Immigrant students—whether they are refugees, unaccompanied minors, or migrants—are becoming increasingly visible in K-12 schools across the country as immigration topics dominate headlines.
In recent weeks, for instance, Republican governors of Texas and Florida have bused or flown migrants from Texas to more-Democratic communities such as Washington, D.C., and Martha’s Vineyard in Massachusetts. They’ve cited the latest wave of undocumented immigrants entering through the country’s southern border, even as others accuse the governors of using vulnerable people for political stunts, and the immigrant families have filed at least one lawsuit in response.
Whether a school district is new to welcoming immigrant students or has been doing so for years, district leaders agree on some best practices to ensure these students and their families get the support they need. Here are four best practices:
Tap into federal and other funding for immigrant students
When Elena Garcia became the executive director of English-language learners for the Hillsborough County school district in Tampa, Fla., one of her first goals was to evaluate her department’s data on immigrant students and apply for immigrant grant funding through Title III, the federal program that broadly supports academic programs for multilingual students.
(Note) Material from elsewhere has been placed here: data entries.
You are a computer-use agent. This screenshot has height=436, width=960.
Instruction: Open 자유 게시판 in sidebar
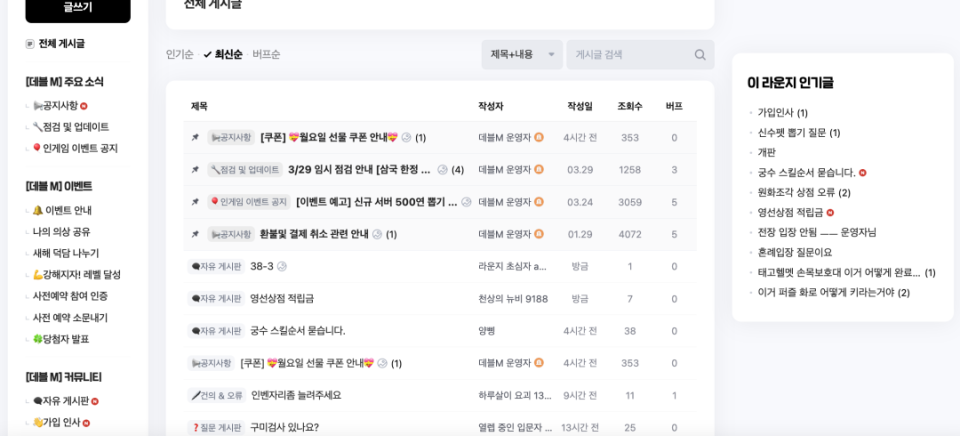61,401
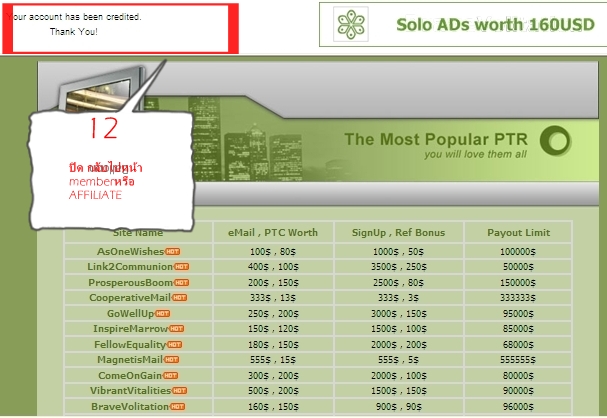Image resolution: width=607 pixels, height=418 pixels.
Task: Click the flower logo in the Solo ADs banner
Action: tap(352, 25)
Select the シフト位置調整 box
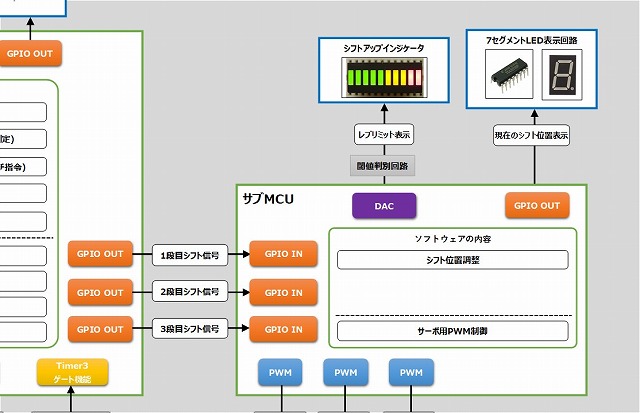The image size is (640, 413). (452, 260)
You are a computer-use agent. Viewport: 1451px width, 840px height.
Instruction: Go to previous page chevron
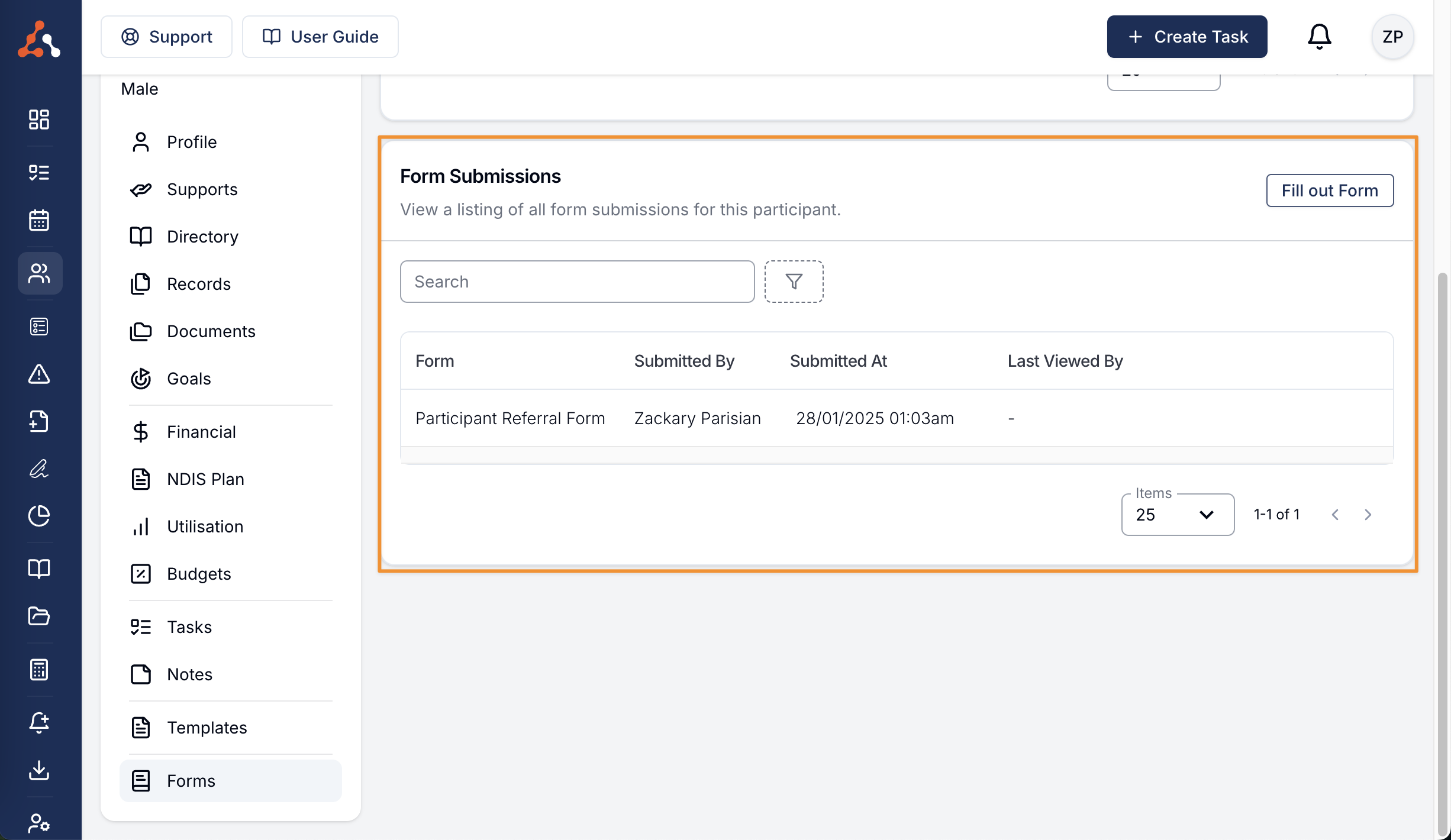(1335, 515)
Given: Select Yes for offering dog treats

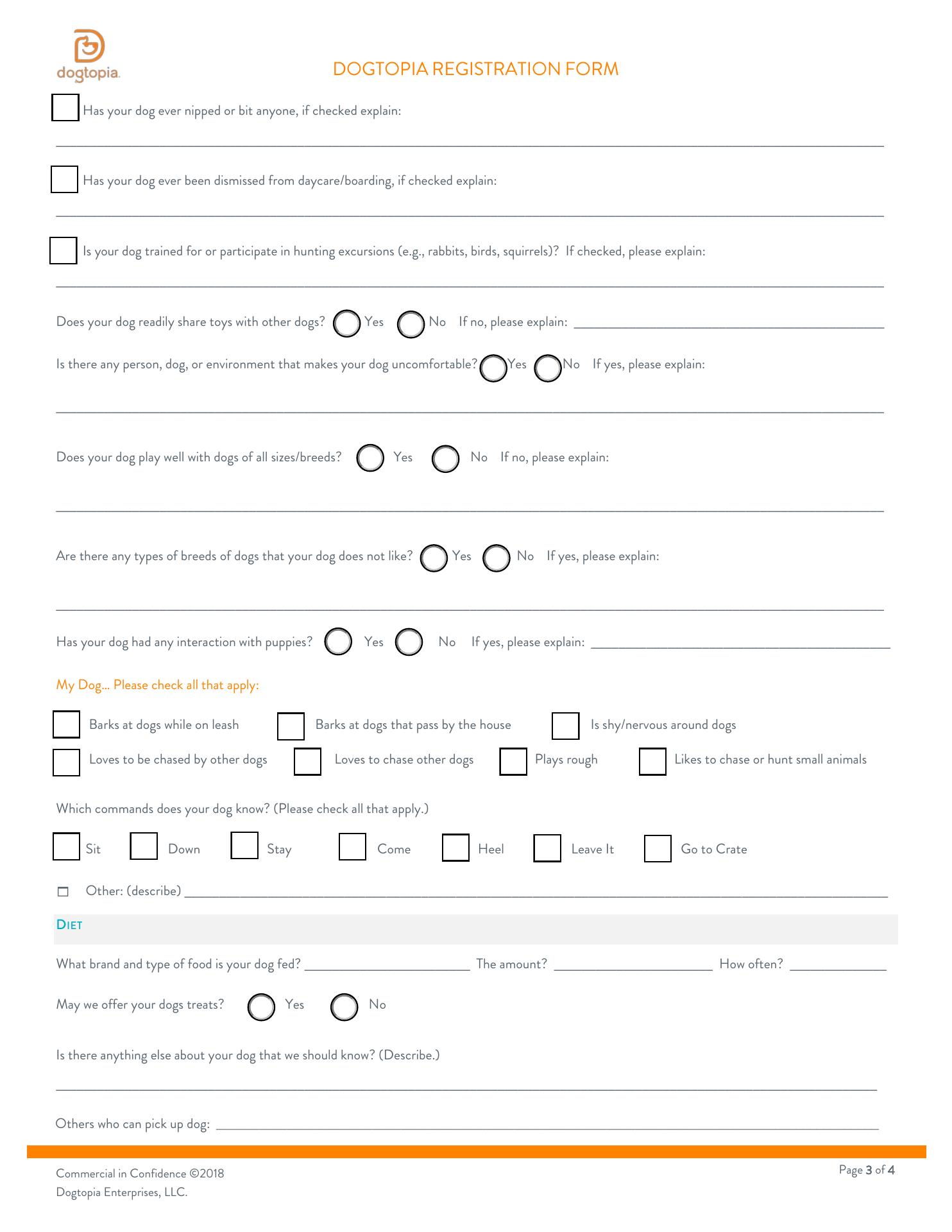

She realized the district qualified for the grant and was able to hire a bilingual social worker, a bilingual school counselor, and an additional interpreter to expand the district’s preexisting staffing.
Though the district was eligible for the grant before and hadn’t applied, Garcia said there have always been ways to fund programming for immigrant students if it’s a true district priority.
“Hillsborough County Public Schools has been and continues to be committed to serving immigrant families regardless of the external funding that we received,” she said.
Funding prioritization for services tailored to these students is key, said Abdul Sami Safay, a school community refugee specialist at the San Juan Unified School District in Carmichael, Calif., and that begins with the superintendent.
One way to leverage funding is to establish offices or departments focused on providing services to immigrants and refugees, as San Juan has done. The centers should work in tandem with a district’s English-language development office and other resources, such as bilingual instructional assistants, for immigrant students who are classified as English learners.
Make decisions based on data and feedback
Once funding is secured through Title III grants or other means, plans to spend it need to be driven by data and feedback from the immigrant families themselves.
The San Juan district, for instance, saw a growth in refugee families enrolling from Afghanistan and Iran several years ago. It adapted by hiring staff that reflected the community and spoke their languages, said Raj Rai, director of communication for the district.
“That really sets the stage of setting that welcoming environment,” Rai said.
In the Hillsborough district—where a majority of immigrant students come from Honduras, Cuba, and Venezuela—Garcia looks at what families need today, how those needs have shifted, and what the district needs to do to help. She gathers direct feedback from families at in-person welcome events.
Schools also need to take time to assess students’ needs when placing them in the right grade level and program, said Viridiana Carrizales, co-founder and CEO of ImmSchools, a nonprofit that works with K-12 schools to support undocumented students and their families.
And they should be careful not to jump to conclusions: Carrizales has found cases where immigrant students are classified as having a learning disability when really there’s a language barrier involved.
Invest in training for all staff
Districts can have staff dedicated to immigrant student services, but all district staff must be adequately trained to support these students and their families, Carrizales argues.
That includes knowing how to use trauma-informed practices to better account for some students’ traumatic experiences coming to the United States, and familiarity with different cultural norms.
Educators also needa basic understanding of how the U.S. immigration system works, why these families are now here, and what rights students have, especially if they or their parents are undocumented.
As a high schooler, Carrizales was undocumented, as were her parents, who feared filling out school forms that required ID cards. And Carrizales experienced an incident in which a well-meaning school counselor wanted to call immigration to figure out how to get her a Social Security card for college admissions forms—something that could have jeopardized her and her family, she said.
In the San Juan district, training goes both ways: It offers presentations for staff to learn more about countries students are coming from and their cultural backgrounds and courses for immigrant families on how to navigate the district, how it works, and what services are available.
Partner with community organizations to help the whole child
The San Juan district organizes student cultural clubs and sports teams to help immigrant students better connect with all their peers, Sanjay in California said. But when a district is new to working with these populations or is tight in funding, third-party partners can be a life-saver to provide these kinds of services.
Districts can partner with community organizations such as food banks to more directly lend a hand to families outside of the school day.
And local resettlement agencies know the most about the students’ unique needs and can alert districts in advance as to who’is coming, how many families to expect, where exactly families will be relocating to, and more, said Garcia in Florida.
Organizations like ImmSchools can work with districts to evaluate their resources, and where they have room to grow.